I think I am about ten years older than you. And ten years ago, I would have taken the stance to accept the apology and move on. But there are a lot of ways people are mean, and most of it is really passive so they don’t look like the bad guy but they really are. So if someone is willing to say something so mean that they hurt your spirit… that says more about their character than yours. And it is as mean as it gets too. I am not sure I would give that person any more of myself or my time. I know I wouldn’t be making them a card anytime soon!
I hope you can find peace in this matter.
Ohh my, Paulina..I didn’t realize “that” episode was this. I thought it was something smaller and about something else. I’m so sorry you are going through this!And here I was telling you about my situation with a sister yesterday…I feel kinda selfish now. I’ll e-mail you, we need to talk. How I wish we weren’t in the same sinking boat together.
Hopefully we can lift each other up and get past the hateful words spoken by others. {{HUG}} Hang in there sweetie.
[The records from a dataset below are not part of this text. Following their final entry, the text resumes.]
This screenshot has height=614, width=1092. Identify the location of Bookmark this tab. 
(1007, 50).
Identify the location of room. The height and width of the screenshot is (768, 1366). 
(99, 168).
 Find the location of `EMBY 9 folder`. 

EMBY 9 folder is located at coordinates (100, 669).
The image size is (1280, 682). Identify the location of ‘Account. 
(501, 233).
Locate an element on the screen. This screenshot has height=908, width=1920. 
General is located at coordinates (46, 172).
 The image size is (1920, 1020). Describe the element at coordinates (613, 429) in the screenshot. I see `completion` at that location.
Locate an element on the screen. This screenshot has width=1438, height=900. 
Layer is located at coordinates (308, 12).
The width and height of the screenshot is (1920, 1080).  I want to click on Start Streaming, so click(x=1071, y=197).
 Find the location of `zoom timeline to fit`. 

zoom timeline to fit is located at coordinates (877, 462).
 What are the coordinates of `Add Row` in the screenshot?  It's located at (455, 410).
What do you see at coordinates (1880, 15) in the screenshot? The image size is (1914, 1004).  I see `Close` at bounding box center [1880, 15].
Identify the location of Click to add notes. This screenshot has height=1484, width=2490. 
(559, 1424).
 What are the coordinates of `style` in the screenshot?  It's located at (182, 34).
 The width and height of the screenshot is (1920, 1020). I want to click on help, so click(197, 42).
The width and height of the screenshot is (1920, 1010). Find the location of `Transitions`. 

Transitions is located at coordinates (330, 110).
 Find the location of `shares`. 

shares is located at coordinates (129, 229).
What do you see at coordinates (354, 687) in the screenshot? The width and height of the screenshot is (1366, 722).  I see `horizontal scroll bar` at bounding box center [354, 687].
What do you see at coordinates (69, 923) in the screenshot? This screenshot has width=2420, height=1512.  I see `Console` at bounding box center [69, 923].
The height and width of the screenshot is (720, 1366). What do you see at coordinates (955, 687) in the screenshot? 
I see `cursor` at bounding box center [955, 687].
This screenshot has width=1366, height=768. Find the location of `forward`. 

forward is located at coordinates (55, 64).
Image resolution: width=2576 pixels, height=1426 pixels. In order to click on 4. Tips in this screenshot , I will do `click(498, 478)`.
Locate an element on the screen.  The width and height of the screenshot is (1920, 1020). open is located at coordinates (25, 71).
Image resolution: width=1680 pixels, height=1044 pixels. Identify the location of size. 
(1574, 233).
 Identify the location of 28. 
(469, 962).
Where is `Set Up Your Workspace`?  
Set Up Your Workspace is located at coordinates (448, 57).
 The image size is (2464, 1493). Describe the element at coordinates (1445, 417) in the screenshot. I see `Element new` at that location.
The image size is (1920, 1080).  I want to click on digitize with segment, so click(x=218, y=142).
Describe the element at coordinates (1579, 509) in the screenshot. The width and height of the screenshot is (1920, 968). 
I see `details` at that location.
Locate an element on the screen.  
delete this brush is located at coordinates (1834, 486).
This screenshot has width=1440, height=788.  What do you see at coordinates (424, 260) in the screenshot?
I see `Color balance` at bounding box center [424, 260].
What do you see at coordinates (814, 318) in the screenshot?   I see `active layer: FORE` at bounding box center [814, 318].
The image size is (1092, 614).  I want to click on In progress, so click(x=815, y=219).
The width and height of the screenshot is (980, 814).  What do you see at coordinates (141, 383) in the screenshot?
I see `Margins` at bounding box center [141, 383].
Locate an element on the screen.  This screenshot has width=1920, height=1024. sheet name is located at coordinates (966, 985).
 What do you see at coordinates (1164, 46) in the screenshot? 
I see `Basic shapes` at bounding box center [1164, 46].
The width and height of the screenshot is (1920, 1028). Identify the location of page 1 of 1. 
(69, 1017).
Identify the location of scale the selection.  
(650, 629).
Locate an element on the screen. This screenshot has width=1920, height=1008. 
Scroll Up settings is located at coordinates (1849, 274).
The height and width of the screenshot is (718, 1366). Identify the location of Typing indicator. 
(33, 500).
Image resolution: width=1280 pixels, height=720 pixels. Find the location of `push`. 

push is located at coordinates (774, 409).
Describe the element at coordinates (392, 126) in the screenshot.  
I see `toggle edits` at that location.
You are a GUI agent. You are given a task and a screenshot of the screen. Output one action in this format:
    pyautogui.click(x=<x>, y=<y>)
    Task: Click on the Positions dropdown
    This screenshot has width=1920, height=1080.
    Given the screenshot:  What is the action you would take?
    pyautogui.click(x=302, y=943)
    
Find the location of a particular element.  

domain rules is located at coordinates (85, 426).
Paulina. I love that you are REAL and share your life with us…good and bad. I am 61 years old and I am a Christian too. I learned something really wonderful at the age of 55 through a couple prayer warriers who were counseling me and praying for me. One of the ladies was 84 years old and when I looked at her it was as if I was looking into the eyes of Jesus. She told me that I needed to set boundaries for my “friends” that they were not “honoring” me or my friendship. She told me that I need not allow just anyone into my life even though they had been there for many years. She said to tell them that it’s not OK to stand me up for lunches (which occurred frequently) and to say hurtful things to me and that I felt I was being dishonored as a person and especially as a friend. We are not to be doormats and we are to expect our friends to honor that friendship and treat us with honor. I eventually (within a month) had to cut out 4 woman from my life who had been “friends’ for over 15 years. And you know what, I felt such a huge burden lift from me after I did that. I wasn’t angry with them and I wasn’t disappointed in them any longer because I knew I deserved to have better people in my life. As a result of me setting boundaries for people, I find myself now with WONDERFUL friends who don’t mistreat my open heart and friendly nature. I am careful who I call friend…I have many “aquaintances” but few “friends”. There’s a difference. I hope this helps you…sometimes making necessary decisions is tough but you can do it. You are sweet and kind with a good heart but also deserve to be treated with kindness and honor.
Sorry…I don’t know what I did to make my comment show up THREE times…LOL LOL
really good post.
totally agree with Erika… there are some people that need to know what is okay, and what is not. you know where i stand on this subject! :D
love you TONS.
I’ve had some instances like that, and when they keep repeating – me being hurt, I finally realized I must let it go (HARD to do) but those people are now dead to me. I cannot forgive or forget some things and these were nasty things. From people I’ve known/friended for years. Maybe it’s because I’m getting older and learning to cherish more the true friends. Although I don’t think of those instances often, they are still there hovering in the background. It’s very sad to lose what you thought was a long time friend over something like this. sniffle sniffle
I agree with all of the above – some very wise women! I’m not sure what the incident was, but I would be very certain to keep good boundaries and make sure that they were respected. It is amazing how stressful it can be to keep up an unhealthy relationship — I entirely agree that good boundaries or eliminating that stress will make you much happier and attract the kind of people who will really appreciate you! Good luck!!